Aim of the exercise: Convert the lines below into a JSON array of strings, one string per line, omitting blank lines.
====
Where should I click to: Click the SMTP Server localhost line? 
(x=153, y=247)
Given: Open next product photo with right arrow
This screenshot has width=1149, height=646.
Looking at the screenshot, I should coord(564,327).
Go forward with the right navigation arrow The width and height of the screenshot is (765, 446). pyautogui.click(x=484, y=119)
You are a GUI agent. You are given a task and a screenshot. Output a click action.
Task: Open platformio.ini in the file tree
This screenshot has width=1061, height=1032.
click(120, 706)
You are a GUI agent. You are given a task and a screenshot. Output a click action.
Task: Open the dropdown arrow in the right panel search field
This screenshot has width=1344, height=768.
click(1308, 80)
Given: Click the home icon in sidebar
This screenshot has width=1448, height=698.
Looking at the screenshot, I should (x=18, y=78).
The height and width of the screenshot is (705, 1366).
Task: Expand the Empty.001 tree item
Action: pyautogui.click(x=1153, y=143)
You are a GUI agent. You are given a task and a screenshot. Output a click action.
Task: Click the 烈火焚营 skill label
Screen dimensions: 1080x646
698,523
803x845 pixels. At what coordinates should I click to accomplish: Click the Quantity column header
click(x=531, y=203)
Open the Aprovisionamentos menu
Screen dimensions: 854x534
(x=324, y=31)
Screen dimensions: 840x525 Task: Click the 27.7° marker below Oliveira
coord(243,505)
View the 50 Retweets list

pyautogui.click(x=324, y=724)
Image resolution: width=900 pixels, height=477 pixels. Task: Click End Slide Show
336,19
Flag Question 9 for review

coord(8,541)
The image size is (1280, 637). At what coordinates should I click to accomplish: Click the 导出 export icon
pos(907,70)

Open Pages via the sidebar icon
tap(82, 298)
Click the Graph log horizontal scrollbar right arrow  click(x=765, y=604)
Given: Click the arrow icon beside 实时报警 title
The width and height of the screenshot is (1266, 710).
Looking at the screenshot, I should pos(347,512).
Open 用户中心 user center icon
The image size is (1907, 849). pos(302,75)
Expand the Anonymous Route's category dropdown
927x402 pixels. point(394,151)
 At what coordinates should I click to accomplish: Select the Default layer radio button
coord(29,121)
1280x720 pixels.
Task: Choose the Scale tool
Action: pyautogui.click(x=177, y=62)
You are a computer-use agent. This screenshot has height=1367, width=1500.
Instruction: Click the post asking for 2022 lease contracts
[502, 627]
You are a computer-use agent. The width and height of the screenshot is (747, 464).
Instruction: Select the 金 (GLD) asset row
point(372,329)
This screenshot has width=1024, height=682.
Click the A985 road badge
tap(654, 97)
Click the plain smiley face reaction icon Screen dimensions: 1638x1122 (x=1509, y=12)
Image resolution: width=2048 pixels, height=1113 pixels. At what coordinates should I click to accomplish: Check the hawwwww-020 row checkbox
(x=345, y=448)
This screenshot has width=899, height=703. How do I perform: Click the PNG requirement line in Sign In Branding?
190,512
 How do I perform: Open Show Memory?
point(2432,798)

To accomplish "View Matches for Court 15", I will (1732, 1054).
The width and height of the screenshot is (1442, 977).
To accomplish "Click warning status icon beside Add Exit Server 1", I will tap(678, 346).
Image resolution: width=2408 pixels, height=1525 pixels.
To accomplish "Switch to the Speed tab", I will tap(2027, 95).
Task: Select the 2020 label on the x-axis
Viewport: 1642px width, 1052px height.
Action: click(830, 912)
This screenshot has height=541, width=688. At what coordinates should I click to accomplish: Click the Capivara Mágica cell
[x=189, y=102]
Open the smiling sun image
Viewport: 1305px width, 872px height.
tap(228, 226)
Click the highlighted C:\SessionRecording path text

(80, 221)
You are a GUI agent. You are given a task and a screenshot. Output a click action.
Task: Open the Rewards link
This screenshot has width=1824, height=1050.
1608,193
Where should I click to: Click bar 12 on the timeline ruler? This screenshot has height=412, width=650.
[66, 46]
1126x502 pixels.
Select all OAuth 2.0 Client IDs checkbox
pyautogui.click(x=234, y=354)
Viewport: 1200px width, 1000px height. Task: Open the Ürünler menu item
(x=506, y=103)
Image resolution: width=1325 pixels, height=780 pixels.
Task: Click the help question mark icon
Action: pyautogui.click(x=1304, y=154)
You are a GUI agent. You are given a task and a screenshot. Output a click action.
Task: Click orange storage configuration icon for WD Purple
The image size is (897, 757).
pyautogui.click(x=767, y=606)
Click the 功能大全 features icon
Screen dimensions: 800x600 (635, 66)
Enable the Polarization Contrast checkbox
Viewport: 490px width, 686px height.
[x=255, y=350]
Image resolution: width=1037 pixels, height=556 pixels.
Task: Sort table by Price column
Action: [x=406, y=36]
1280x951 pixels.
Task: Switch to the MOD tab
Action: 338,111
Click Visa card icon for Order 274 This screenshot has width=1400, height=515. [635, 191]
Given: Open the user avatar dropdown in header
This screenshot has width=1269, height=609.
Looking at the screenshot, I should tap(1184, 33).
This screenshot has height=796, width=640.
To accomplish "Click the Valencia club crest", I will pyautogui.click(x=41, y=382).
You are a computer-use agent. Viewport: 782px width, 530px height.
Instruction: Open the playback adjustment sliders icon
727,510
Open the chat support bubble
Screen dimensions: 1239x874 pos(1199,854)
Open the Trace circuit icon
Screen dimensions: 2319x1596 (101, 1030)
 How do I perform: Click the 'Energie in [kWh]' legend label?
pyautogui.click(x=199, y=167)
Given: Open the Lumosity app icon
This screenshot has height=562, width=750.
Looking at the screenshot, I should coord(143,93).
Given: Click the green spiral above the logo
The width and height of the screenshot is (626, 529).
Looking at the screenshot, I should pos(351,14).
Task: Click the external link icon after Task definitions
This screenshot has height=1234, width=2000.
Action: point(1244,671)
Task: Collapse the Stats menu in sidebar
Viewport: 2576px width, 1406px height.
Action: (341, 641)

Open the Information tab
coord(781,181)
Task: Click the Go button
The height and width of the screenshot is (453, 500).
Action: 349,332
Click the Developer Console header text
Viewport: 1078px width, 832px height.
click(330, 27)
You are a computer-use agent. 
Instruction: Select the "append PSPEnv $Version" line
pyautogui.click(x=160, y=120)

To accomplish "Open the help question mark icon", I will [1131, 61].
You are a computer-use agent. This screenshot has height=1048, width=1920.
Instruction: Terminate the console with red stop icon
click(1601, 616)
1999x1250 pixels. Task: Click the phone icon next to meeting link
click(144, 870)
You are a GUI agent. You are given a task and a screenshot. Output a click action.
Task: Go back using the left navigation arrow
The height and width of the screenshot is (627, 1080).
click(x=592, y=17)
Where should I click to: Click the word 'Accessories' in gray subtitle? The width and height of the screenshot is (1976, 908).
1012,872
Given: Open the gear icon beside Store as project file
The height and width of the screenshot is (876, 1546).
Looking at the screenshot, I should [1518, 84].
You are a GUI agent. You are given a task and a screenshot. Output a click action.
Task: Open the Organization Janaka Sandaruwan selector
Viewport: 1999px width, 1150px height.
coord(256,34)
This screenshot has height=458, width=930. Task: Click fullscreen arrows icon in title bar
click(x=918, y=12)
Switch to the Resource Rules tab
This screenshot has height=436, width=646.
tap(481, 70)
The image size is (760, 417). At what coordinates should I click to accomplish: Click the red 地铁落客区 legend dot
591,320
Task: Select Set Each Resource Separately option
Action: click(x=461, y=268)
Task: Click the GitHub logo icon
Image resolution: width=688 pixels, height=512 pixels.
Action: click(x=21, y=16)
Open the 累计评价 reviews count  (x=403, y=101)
====
Result of the exercise:
[
  "Where should I click to: Click the SMTP Server localhost line? ",
  "(x=153, y=247)",
  "Given: Open next product photo with right arrow",
  "This screenshot has width=1149, height=646.",
  "Looking at the screenshot, I should coord(564,327).",
  "Go forward with the right navigation arrow The width and height of the screenshot is (765, 446). pyautogui.click(x=484, y=119)",
  "You are a GUI agent. You are given a task and a screenshot. Output a click action.",
  "Task: Open platformio.ini in the file tree",
  "This screenshot has width=1061, height=1032.",
  "click(120, 706)",
  "You are a GUI agent. You are given a task and a screenshot. Output a click action.",
  "Task: Open the dropdown arrow in the right panel search field",
  "This screenshot has width=1344, height=768.",
  "click(1308, 80)",
  "Given: Click the home icon in sidebar",
  "This screenshot has width=1448, height=698.",
  "Looking at the screenshot, I should (x=18, y=78).",
  "The height and width of the screenshot is (705, 1366).",
  "Task: Expand the Empty.001 tree item",
  "Action: pyautogui.click(x=1153, y=143)",
  "You are a GUI agent. You are given a task and a screenshot. Output a click action.",
  "Task: Click the 烈火焚营 skill label",
  "Screen dimensions: 1080x646",
  "698,523",
  "803x845 pixels. At what coordinates should I click to accomplish: Click the Quantity column header",
  "click(x=531, y=203)",
  "Open the Aprovisionamentos menu",
  "Screen dimensions: 854x534",
  "(x=324, y=31)",
  "Screen dimensions: 840x525 Task: Click the 27.7° marker below Oliveira",
  "coord(243,505)",
  "View the 50 Retweets list",
  "pyautogui.click(x=324, y=724)",
  "Image resolution: width=900 pixels, height=477 pixels. Task: Click End Slide Show",
  "336,19",
  "Flag Question 9 for review",
  "coord(8,541)",
  "The image size is (1280, 637). At what coordinates should I click to accomplish: Click the 导出 export icon",
  "pos(907,70)",
  "Open Pages via the sidebar icon",
  "tap(82, 298)",
  "Click the Graph log horizontal scrollbar right arrow  click(x=765, y=604)",
  "Given: Click the arrow icon beside 实时报警 title",
  "The width and height of the screenshot is (1266, 710).",
  "Looking at the screenshot, I should pos(347,512).",
  "Open 用户中心 user center icon",
  "The image size is (1907, 849). pos(302,75)",
  "Expand the Anonymous Route's category dropdown",
  "927x402 pixels. point(394,151)",
  " At what coordinates should I click to accomplish: Select the Default layer radio button",
  "coord(29,121)",
  "1280x720 pixels.",
  "Task: Choose the Scale tool",
  "Action: pyautogui.click(x=177, y=62)",
  "You are a computer-use agent. This screenshot has height=1367, width=1500.",
  "Instruction: Click the post asking for 2022 lease contracts",
  "[502, 627]",
  "You are a computer-use agent. The width and height of the screenshot is (747, 464).",
  "Instruction: Select the 金 (GLD) asset row",
  "point(372,329)",
  "This screenshot has width=1024, height=682.",
  "Click the A985 road badge",
  "tap(654, 97)",
  "Click the plain smiley face reaction icon Screen dimensions: 1638x1122 (x=1509, y=12)",
  "Image resolution: width=2048 pixels, height=1113 pixels. At what coordinates should I click to accomplish: Check the hawwwww-020 row checkbox",
  "(x=345, y=448)",
  "This screenshot has width=899, height=703. How do I perform: Click the PNG requirement line in Sign In Branding?",
  "190,512",
  " How do I perform: Open Show Memory?",
  "point(2432,798)",
  "To accomplish \"View Matches for Court 15\", I will (1732, 1054).",
  "The width and height of the screenshot is (1442, 977).",
  "To accomplish \"Click warning status icon beside Add Exit Server 1\", I will tap(678, 346).",
  "Image resolution: width=2408 pixels, height=1525 pixels.",
  "To accomplish \"Switch to the Speed tab\", I will tap(2027, 95).",
  "Task: Select the 2020 label on the x-axis",
  "Viewport: 1642px width, 1052px height.",
  "Action: click(830, 912)",
  "This screenshot has height=541, width=688. At what coordinates should I click to accomplish: Click the Capivara Mágica cell",
  "[x=189, y=102]",
  "Open the smiling sun image",
  "Viewport: 1305px width, 872px height.",
  "tap(228, 226)",
  "Click the highlighted C:\\SessionRecording path text",
  "(80, 221)",
  "You are a GUI agent. You are given a task and a screenshot. Output a click action.",
  "Task: Open the Rewards link",
  "This screenshot has width=1824, height=1050.",
  "1608,193",
  "Where should I click to: Click bar 12 on the timeline ruler? This screenshot has height=412, width=650.",
  "[66, 46]",
  "1126x502 pixels.",
  "Select all OAuth 2.0 Client IDs checkbox",
  "pyautogui.click(x=234, y=354)",
  "Viewport: 1200px width, 1000px height. Task: Open the Ürünler menu item",
  "(x=506, y=103)",
  "Image resolution: width=1325 pixels, height=780 pixels.",
  "Task: Click the help question mark icon",
  "Action: pyautogui.click(x=1304, y=154)",
  "You are a GUI agent. You are given a task and a screenshot. Output a click action.",
  "Task: Click orange storage configuration icon for WD Purple",
  "The image size is (897, 757).",
  "pyautogui.click(x=767, y=606)",
  "Click the 功能大全 features icon",
  "Screen dimensions: 800x600 (635, 66)",
  "Enable the Polarization Contrast checkbox",
  "Viewport: 490px width, 686px height.",
  "[x=255, y=350]",
  "Image resolution: width=1037 pixels, height=556 pixels.",
  "Task: Sort table by Price column",
  "Action: [x=406, y=36]",
  "1280x951 pixels.",
  "Task: Switch to the MOD tab",
  "Action: 338,111",
  "Click Visa card icon for Order 274 This screenshot has width=1400, height=515. [635, 191]",
  "Given: Open the user avatar dropdown in header",
  "This screenshot has width=1269, height=609.",
  "Looking at the screenshot, I should tap(1184, 33).",
  "This screenshot has height=796, width=640.",
  "To accomplish \"Click the Valencia club crest\", I will pyautogui.click(x=41, y=382).",
  "You are a computer-use agent. Viewport: 782px width, 530px height.",
  "Instruction: Open the playback adjustment sliders icon",
  "727,510",
  "Open the chat support bubble",
  "Screen dimensions: 1239x874 pos(1199,854)",
  "Open the Trace circuit icon",
  "Screen dimensions: 2319x1596 (101, 1030)",
  " How do I perform: Click the 'Energie in [kWh]' legend label?",
  "pyautogui.click(x=199, y=167)",
  "Given: Open the Lumosity app icon",
  "This screenshot has height=562, width=750.",
  "Looking at the screenshot, I should coord(143,93).",
  "Given: Click the green spiral above the logo",
  "The width and height of the screenshot is (626, 529).",
  "Looking at the screenshot, I should pos(351,14).",
  "Task: Click the external link icon after Task definitions",
  "This screenshot has height=1234, width=2000.",
  "Action: point(1244,671)",
  "Task: Collapse the Stats menu in sidebar",
  "Viewport: 2576px width, 1406px height.",
  "Action: (341, 641)",
  "Open the Information tab",
  "coord(781,181)",
  "Task: Click the Go button",
  "The height and width of the screenshot is (453, 500).",
  "Action: 349,332",
  "Click the Developer Console header text",
  "Viewport: 1078px width, 832px height.",
  "click(330, 27)",
  "You are a computer-use agent. ",
  "Instruction: Select the \"append PSPEnv $Version\" line",
  "pyautogui.click(x=160, y=120)",
  "To accomplish \"Open the help question mark icon\", I will [1131, 61].",
  "You are a computer-use agent. This screenshot has height=1048, width=1920.",
  "Instruction: Terminate the console with red stop icon",
  "click(1601, 616)",
  "1999x1250 pixels. Task: Click the phone icon next to meeting link",
  "click(144, 870)",
  "You are a GUI agent. You are given a task and a screenshot. Output a click action.",
  "Task: Go back using the left navigation arrow",
  "The height and width of the screenshot is (627, 1080).",
  "click(x=592, y=17)",
  "Where should I click to: Click the word 'Accessories' in gray subtitle? The width and height of the screenshot is (1976, 908).",
  "1012,872",
  "Given: Open the gear icon beside Store as project file",
  "The height and width of the screenshot is (876, 1546).",
  "Looking at the screenshot, I should [1518, 84].",
  "You are a GUI agent. You are given a task and a screenshot. Output a click action.",
  "Task: Open the Organization Janaka Sandaruwan selector",
  "Viewport: 1999px width, 1150px height.",
  "coord(256,34)",
  "This screenshot has height=458, width=930. Task: Click fullscreen arrows icon in title bar",
  "click(x=918, y=12)",
  "Switch to the Resource Rules tab",
  "This screenshot has height=436, width=646.",
  "tap(481, 70)",
  "The image size is (760, 417). At what coordinates should I click to accomplish: Click the red 地铁落客区 legend dot",
  "591,320",
  "Task: Select Set Each Resource Separately option",
  "Action: click(x=461, y=268)",
  "Task: Click the GitHub logo icon",
  "Image resolution: width=688 pixels, height=512 pixels.",
  "Action: click(x=21, y=16)",
  "Open the 累计评价 reviews count  (x=403, y=101)"
]